--- Aufgabe 1 ---
Womit soll der ausgebaute Druckkopf laut BigJuri in der Forumsdiskussion über den schmierenden HP 8500 gereinigt werden?

# HP 8500 schmiert bei jedem Druck



## Deunan (27. August 2002)

Hi!

Ich habe eine Frage.
Woran liegt es, das der HP 8500 (Drucker) bei jedem Druck schmiert
und dadurch der Ausdruck unsauber ist.

Wie kann ich es beheben?

Danke!

Deunan


----------



## goela (27. August 2002)

Hast Du nicht die HP-Toolbox installiert?
Dort könntest Du Deinen Druckkopf reinigen lassen! Vielleicht hilft's!


----------



## BigJuri (27. August 2002)

Oder du baust den Druckkopf (wenn möglich) aus und reinigst ihn mit einem feuchten Tuch, das nach Möglichkeit nicht fusselt.

MFG, BigJuri


----------



## goela (28. August 2002)

Beim Reinigen des Druckkopfes mit einem Tuch ist Vorsicht geboten! Nicht mit zu starkem Druck reiben - ab besten den Druckkopf nur auf ein Tempo stellen. Dadurch werden die Düsen auch gereinigt!
Durch reiben besteht die Gefahr, das getrocknete Tintenpartikel die Düsen verstopfen!


----------



## Kosh (28. August 2002)

Ich hatte das Problem auch mal bei meinem HP690. Bei meinem Drucker waren aber so Aufkleber dabei, die auf der einen Seite so eine Art Klett hatten, die brauchte man bloß auf das Blatt Papier aufkleben und dann irgendwas drucken, hab ich zweimal gemacht das war wieder alles ok. Aber ich weiß halt net wie die Dinger heißen.


----------

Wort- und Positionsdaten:
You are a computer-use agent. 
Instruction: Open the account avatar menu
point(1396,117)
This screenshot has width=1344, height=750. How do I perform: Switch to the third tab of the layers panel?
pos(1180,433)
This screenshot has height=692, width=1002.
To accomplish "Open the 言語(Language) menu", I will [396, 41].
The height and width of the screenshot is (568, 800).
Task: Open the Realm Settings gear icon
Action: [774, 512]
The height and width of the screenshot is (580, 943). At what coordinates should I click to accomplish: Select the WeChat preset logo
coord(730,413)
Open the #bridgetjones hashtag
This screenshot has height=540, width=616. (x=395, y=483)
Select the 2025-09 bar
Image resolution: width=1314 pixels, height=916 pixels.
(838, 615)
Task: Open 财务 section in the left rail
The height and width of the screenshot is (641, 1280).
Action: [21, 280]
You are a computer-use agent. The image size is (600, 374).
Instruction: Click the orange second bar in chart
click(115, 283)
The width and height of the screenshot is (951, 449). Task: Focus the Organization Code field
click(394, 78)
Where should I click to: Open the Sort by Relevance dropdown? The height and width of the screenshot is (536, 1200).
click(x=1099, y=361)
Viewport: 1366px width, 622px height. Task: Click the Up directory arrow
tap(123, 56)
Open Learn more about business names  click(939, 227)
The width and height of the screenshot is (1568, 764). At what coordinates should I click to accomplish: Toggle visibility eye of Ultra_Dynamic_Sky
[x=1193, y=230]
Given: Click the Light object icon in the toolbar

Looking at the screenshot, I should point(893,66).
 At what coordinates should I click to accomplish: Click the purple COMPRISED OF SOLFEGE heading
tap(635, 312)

--- Aufgabe 2 ---
Ersetze in den Datensätzen „Organization Code“ durch „Company Code“, und zwar in dem Teil, der mit der Zeile mit „The width and height of the screenshot is (951, 449).“ beginnt und mit der Zeile mit „Looking at the“ endet. Gib nur diese Zeilen aus.

--- Lösung 1 ---
Mit einem feuchten Tuch, das nach Möglichkeit nicht fusselt.

--- Lösung 2 ---
The width and height of the screenshot is (951, 449). Task: Focus the Company Code field
click(394, 78)
Where should I click to: Open the Sort by Relevance dropdown? The height and width of the screenshot is (536, 1200).
click(x=1099, y=361)
Viewport: 1366px width, 622px height. Task: Click the Up directory arrow
tap(123, 56)
Open Learn more about business names  click(939, 227)
The width and height of the screenshot is (1568, 764). At what coordinates should I click to accomplish: Toggle visibility eye of Ultra_Dynamic_Sky
[x=1193, y=230]
Given: Click the Light object icon in the toolbar

Looking at the screenshot, I should point(893,66).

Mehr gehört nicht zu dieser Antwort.